Des bombardements de l’armée israélienne ont frappé ce mercredi des zones habitées au Liban, touchant la banlieue sud de Beyrouth, notamment à Hazmieh, ainsi que la ville de Baalbek dans l’est du pays. Ces attaques marquent une nouvelle escalade du conflit entre Israël et le mouvement chiite Hezbollah, qui alimente une crise régionale plus large impliquant l’Iran et les États-Unis.
Selon un communiqué du ministère libanais de la Santé, ces frappes ont tué au moins 11 personnes et en ont blessé plusieurs autres. L’organisme public de santé fait également état, depuis le début des hostilités lundi, d’un bilan d’au moins 50 morts et plus de 300 blessés dans l’ensemble du pays.
À Hazmieh, en périphérie sud‑est de la capitale, une frappe aérienne a touché un hôtel, selon l’Agence nationale d’information libanaise.

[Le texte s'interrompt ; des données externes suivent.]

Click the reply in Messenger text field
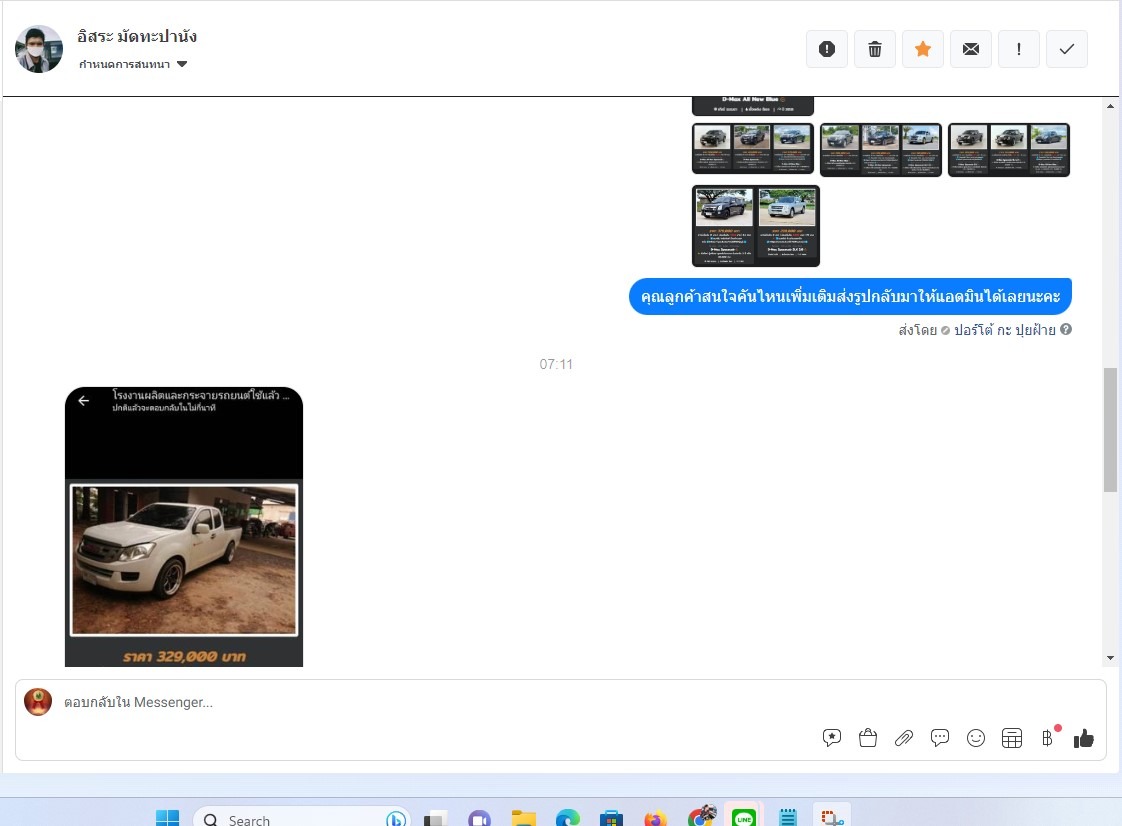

Les secours ont été dépêchés sur place, mais aucun détail précis sur le nombre de victimes dans cet établissement n’a été immédiatement communiqué.
Dans la Békaa orientale, un immeuble résidentiel de quatre étages à Baalbek a été frappé par des frappes aériennes israéliennes. Des équipes de secours ont extrait au moins cinq corps des décombres et au moins 15 personnes ont été blessées, tandis que trois personnes restaient portées disparues mercredi matin, d’après les autorités et l’Agence nationale d’information libanaise.

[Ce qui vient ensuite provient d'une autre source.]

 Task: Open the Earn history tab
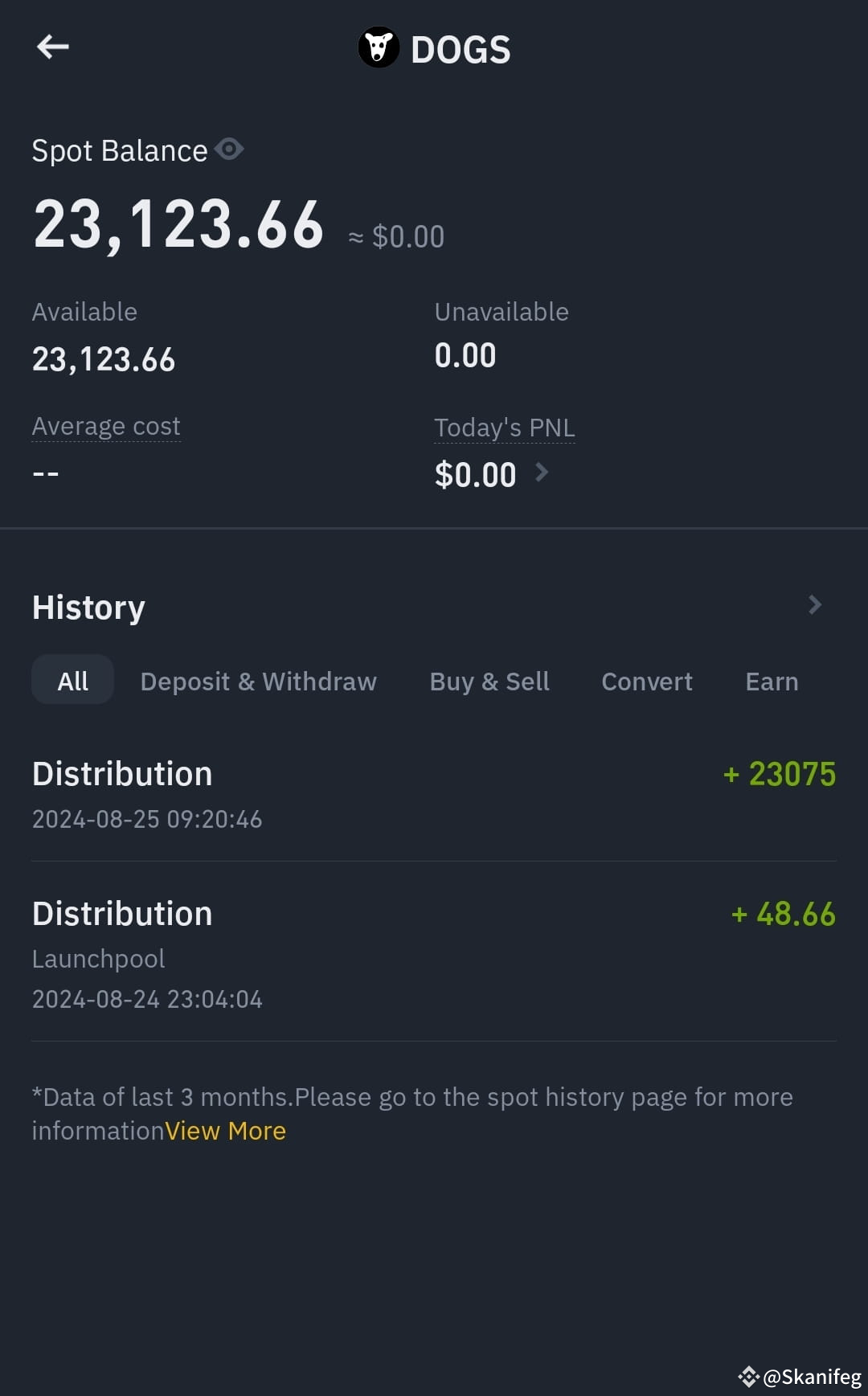(772, 682)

Ces frappes ont lieu au cinquième jour d’une flambée de violence entre Israël et le Hezbollah. Ce dernier a intensifié ses attaques contre Israël, notamment avec des tirs de drones et de missiles, en réponse aux actions militaires israéliennes dans la région et à la suite de la mort du guide suprême iranien Ali Khamenei, tué récemment lors d’une opération américano‑israélienne, selon plusieurs médias internationaux.
L’armée israélienne a pour sa part appelé des dizaines de localités libanaises à évacuer immédiatement leurs habitants, affirmant cibler des positions du Hezbollah et avertissant que toute présence proche de combattants ou d’installations du mouvement exposerait les civils à des risques mortels.